> Text segment
AMD Ryzen 1700X CPU Review @ [H]

It is design choice, though tech report review really made me reconsider how long this gen of Ryzen will last in workstation tasks.

I don't really see this Ryzen as a workstation CPU at all actually. I mean , the limited RAM support alone... what the hell am I going to do with 64Gigs? That will be Naples.

I mean I was thinking it over, a 1700, maybe disable the turbo and keep it cool and calm. 16 lanes available means some compromises in RAID controller choices and Compute GPU. Sure you can just settle for 8 lanes for RAID and 8 for GPU and leave a couple gen 2.0's for networking. But then ... 64 Gigs... pointless for me anyhow. Plus the boards coming out are all home oriented so far.

Too many compromises for me, but I'm sure it will fit the niche for some.

Anyhow, based on what I've seen, I like the cores a lot. I like how everything works and I think a Naples workstation might be priced right when they get here. In the meantime I'll keep on keeping on with my Xeons. There's no rush.
 
I don't really see this Ryzen as a workstation CPU at all actually. I mean , the limited RAM support alone... what the hell am I going to do with 64Gigs?
Do stuff that is too heavy to do on laptop but urgent enough to monitor to not offload it to server with proper connectivity, obviously.
I like how everything works and I think a Naples workstation might be priced right when they get here
Honest question: would you run 2699v4 as workstation? Because that's what Naples is. Besides, i did mean workstation in wider sense than you thought of it.
 
Okay if you are truly trying to test this shit for 1080p gamers. Why the hell not put in a rx 480 or gtx 1060. I mean we are comparing it to real situation right. How many of the 1080p gamers throw in a fuckin gtx 1080?

I want H to do a realistic review that would be an average game scenario. cards such as rx 480 and gtx 1060 for 1080p gaming with Ryzen and then 1440p gaming and above with gtx 1080.

I know both of those situations fit me personally. As I have 1 gaming rig but I wanna update the second one in a few months just for 1080p gaming. As mine would be above.

I would want that realistic scenario that will fit that average gamer. I don't see too many people plugging in a gtx 1080 for 1080p gaming. Sure there are some. But most people are probably grabbing a 1060 or rx 480 or 470.
 
Do stuff that is too heavy to do on laptop but urgent enough to monitor to not offload it to server with proper connectivity, obviously.

Honest question: would you run 2699v4 as workstation? Because that's what Naples is. Besides, i did mean workstation in wider sense than you thought of it.

I'm running 2x E52660 at the moment, and Naples will come in assorted sizes and speeds as well, not just one giant gob of 32 cores and nothing else.

But yes, for for what I'm doing a 2699v4 would be nice, but it's a 2700ish dollar acquisition in Canada plus I'd need a new board. I picked up the Xeons fairly cheap as new pulls from someone upgrading a server. Like I said, they'll do for now.

> What you should do
Output the part of the Ryzen review discussion between "I know both" and "would be above.", inclusive, copied word for word. The lines that come after the Ryzen review discussion aren't needed.

> Information supplied
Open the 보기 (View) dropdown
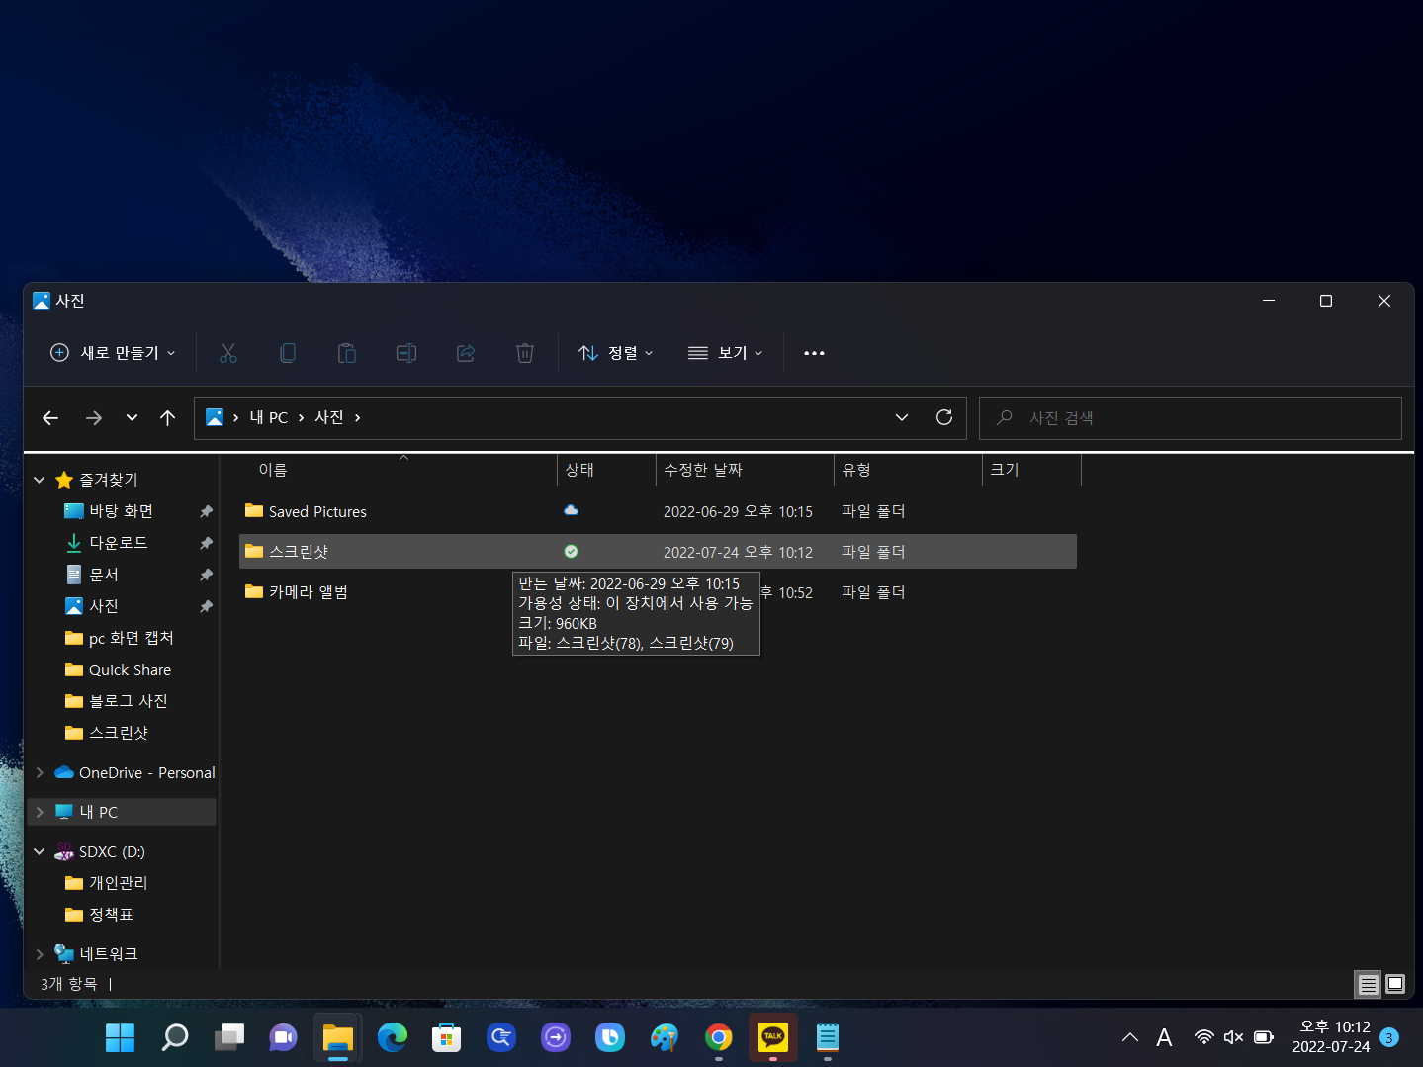This screenshot has width=1423, height=1067. [725, 353]
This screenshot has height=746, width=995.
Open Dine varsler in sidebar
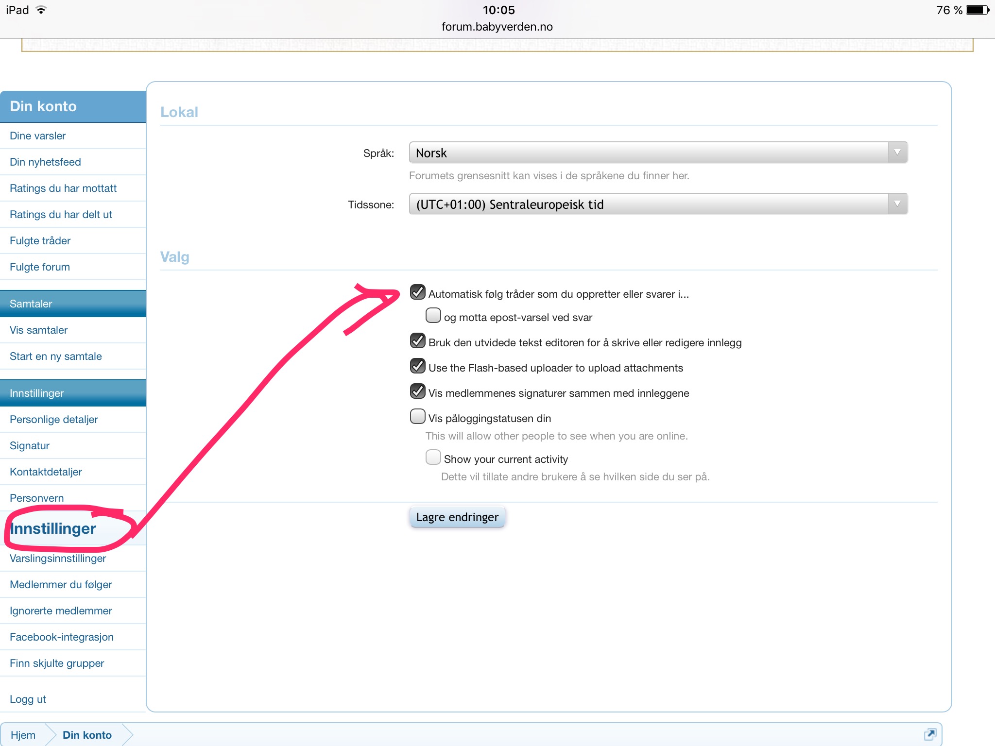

> Result
I know both of those situations fit me personally. As I have 1 gaming rig but I wanna update the second one in a few months just for 1080p gaming. As mine would be above.